Illinois experienced the steepest drop in a decade in its average ACT score after the testing company decided for the first time to include low scores that it previously excluded.
With the release Wednesday of national and state results for the class of 2013, the testing giant acknowledged that for years it excluded scores of students allowed extra time to take the college entrance exam, an accommodation granted by ACT to those with various disabilities.
Illinois had the largest percentage of those test takers — 10 percent — in the country, according to ACT, so it was hit hard by the inclusion of results for such students, officials said.

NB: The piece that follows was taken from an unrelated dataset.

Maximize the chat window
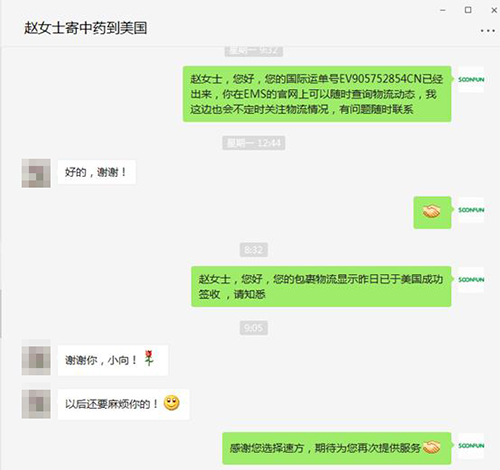 (x=468, y=10)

Nationwide, 4 percent of students got extra time on the test.
The Tribune reported earlier that some students with savvy parents in affluent school districts have received extra time and other accommodations, getting high scores and even acing the ACT. However, in general, students with disabilities who needed more time, even multiple days to take the test, didn’t do well.
ACT’s accommodation practice created a picture of performance that ACT believes was less inclusive and not “entirely accurate,” a company spokesman said.
“It gets confusing to the public,” said Steve Cordogan, director of research and evaluation at Arlington Heights-based Township High School District 214, where the average ACT score dropped to 23, from 23.3 the prior year. Had the results of students who got extra time been excluded, he said, the district’s composite score would have gone up to 23.5 — the highest in district history.
Still, Cordogan said he believes ACT is now giving the public a “more realistic picture of our college-bound students.”
Illinois’ average ACT score for public and private school graduates slid to 20.6, down from 20.9 the year before. The maximum score is 36.